Hello everyone! Not sure how often I’ll have the chance to do something like this on the day a champion is released to the Public Beta Environment, but please enjoy the following video of my experience with Kindred, or more precisely Lamb & Wolf, and my following thoughts on her/him/them as a champion.
I certainly found Kindred to be an interesting champion to play. “They” have a lot going for them, in that they’re a ranged Marksman that can very effectively clear camps, but also easily fight for objectives. First let’s break it down by ability. I won’t go over the full “what each one does”, you can read Riot’s page for that, but instead my thoughts on the abilities.
Passive: Mark of the Kindred - Kill a jungle camp that Wolf feels like chomping into, or a selected champion of your choice (even assists count!) that Lamb wants to slaughter every four minutes for a free stat boost? Um, yea, I think I’m chill with that. It’s versatile enough that players can choose to go a more farming jungle centric route if lane ganks aren’t feasible due to wave control, while simultaneously incentivizing players to go and gank for their lanes as a Jungler. Genius design, truly one of my favorite passives in the game. Only downside is I continually forgot to use it, and likewise wasn’t sure of when exactly I could use it. Perhaps that will just come with time, but I feel some minor adjustments to Kindred’s UI in that respect wouldn’t hurt.
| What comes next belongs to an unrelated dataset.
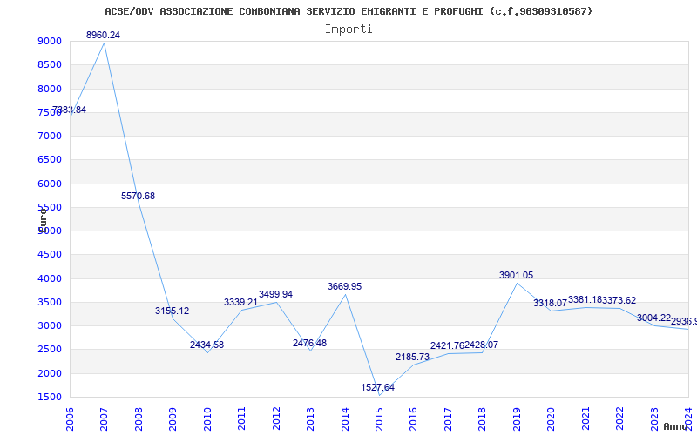Click the Importi subtitle above the chart
The width and height of the screenshot is (697, 435).
pos(349,29)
Q: Dance of Arrows - A small dash in a direction that can jump over some walls (so many fails in my video), that simutaneously is, effectively speaking, your main source of damage. It’s kind of like playing Kalista, but a bit more controlled, and given it has synergy with your W, I like the idea behind it. Kindred is really seriously fragile, so having an ability that lets her be mobile, even just slightly, is fair in my opinion. Unfortunately I didn’t get a chance to test out playing her with Hurricane in her build as well, but I can only imagine the flurry of arrows that would occur as a result.
W: Wolf’s Frenzy - Your bread and butter for why clearing jungle camps is feasible, and it’s a wonderful zoning tool. Not as big of a threat as say, three Azir soldiers, but it does its job in making Kindred flexible in movement and damage while contesting an objective. Again, great game design here. Encourages the player to contest not just jungle camps, but also towers.
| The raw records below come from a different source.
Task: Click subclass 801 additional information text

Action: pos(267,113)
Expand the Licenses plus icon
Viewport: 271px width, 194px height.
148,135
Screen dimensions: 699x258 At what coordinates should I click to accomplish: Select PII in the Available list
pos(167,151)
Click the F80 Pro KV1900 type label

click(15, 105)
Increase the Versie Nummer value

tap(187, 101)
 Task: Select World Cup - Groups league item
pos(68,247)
E: Mounting Dread - It’s Kindred’s additional source of damage beyond just auto attacks and Qs, and also gives her a small ability to disengage or stick onto someone. Pretty straight forward, very similar in scope to Vayne.
R: Lamb’s Respite - Holy shit is this thing cool. An AoE tool that keeps you, your team, the opponent’s team, and Dragon/Baron alive no matter what for 4 seconds as long as you stand in it, and then it heals everything within said area? It’s like a Bard Ult, only not hella trolly, and it’s crazy useful. You can dive towers with reckless abandon with your comrades, grab a kill, and then walk out scott free if you time everything right (which I don’t at one point and get subsequently called out on, naturally).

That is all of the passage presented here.